Arrived in Port Moresby to torrential rains. I am just not used to this sort of rain in San Francisco – the steamy heat and huge water dump was refreshing, but made it difficult to sleep (and the jetlag didn’t help either)
On the 29th, we moved our “kit” to the Airlines PNG hangar to be loaded on a chartered Dash 8 cargo plane. We literally packed the plane with cameras, electronics, and research equipment for the field. Then our team (15 or so of us) went to the passenger hangar to catch our flight to Moro on another, regularly scheduled Dash 8.
The flight took up northeastward from Port Moresby along the coast, but the ground was obscured by cloud cover until we neared Moro on the northern end of Lake Kutubu. When we were dropping down for our landing, we could see the broken limestone karst country that the rainforest grows on. Streams appear and disappear into caves and crevasses, and the landscape is quite rugged.
Here is the Moro “airport” where we arrived, and then proceeded to sit and have lunch under an awning. We waited for a couple hours for the cloud cover to lift enough for us to squirt our helicopters between the treetops and the low rainclouds.
When our opportunity appeared, we loaded up the first chopper, and sent the film crew ahead.
The scientific team loaded onto a 212 helicopter with some of our kit. The chopper landed us on the small pebbly riverbank directly below our camp (Nunupi #2 Base Camp).
The rest of our kit was shuttled in by sling under two 212′s that flew back and forth between the nearby village of Fogomai’u and our beach (“Croc beach”). It took several flights to move all of the equipment, and it took most of the afternoon to carry the boxes and bags one by one up to the camp.
And the camera teams are always working, always shooting whatever was going on. No matter how mundane it seemed to us, all of these tasks are just part of being in the field in Papua New Guinea.
When we arrived, the camp was already built by an advance team and ready to receive us. Here is the scientific lab space, with a bench for each of us. Most of us set up our “labs” here even before we set up our sleeping space, and we were eager to start working.
Here is Allen Allison from the Bishop Museum in front of the herpetology lab.
With all of the rain, paths quickly turn to mud, and the camp can get extremely messy. So boardwalks were made with rough hewn planks and nailed together.
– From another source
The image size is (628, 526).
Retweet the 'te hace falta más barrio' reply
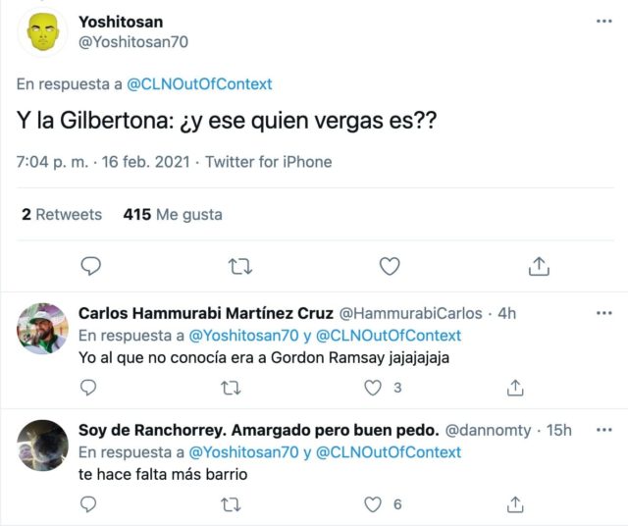231,504
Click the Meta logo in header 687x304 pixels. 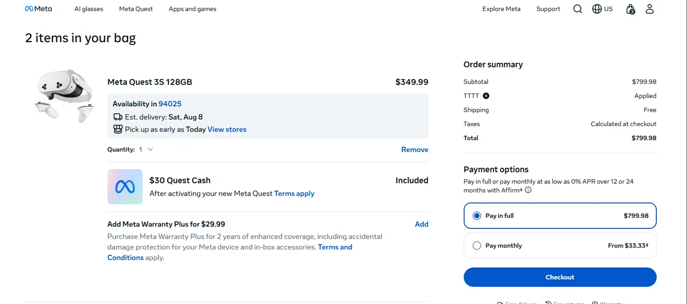[x=38, y=9]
Here is the walkway from the beach up to the lower camp, where the local Fogomai’u workers had their mess, sleeping quarters, and equipment store.
Here is the team mess, for the scientific staff and the film crew. The food has been excellent – we have an Australian cook (Tony) – with access to a nice cooking range and even a meat freezer. Even though we are extremely remote, our existence was relatively posh compared to my typical field camp.
Here is the production lab. This lab is totally wired with power, video editing tables, hot-dry boxes for storing equipment, all so that the film crew can keep their cameras going. Note that this is the only building with a completely raised floor, as they have a lot of very expensive top-of-the-line video and sound equipment that need special care and attention.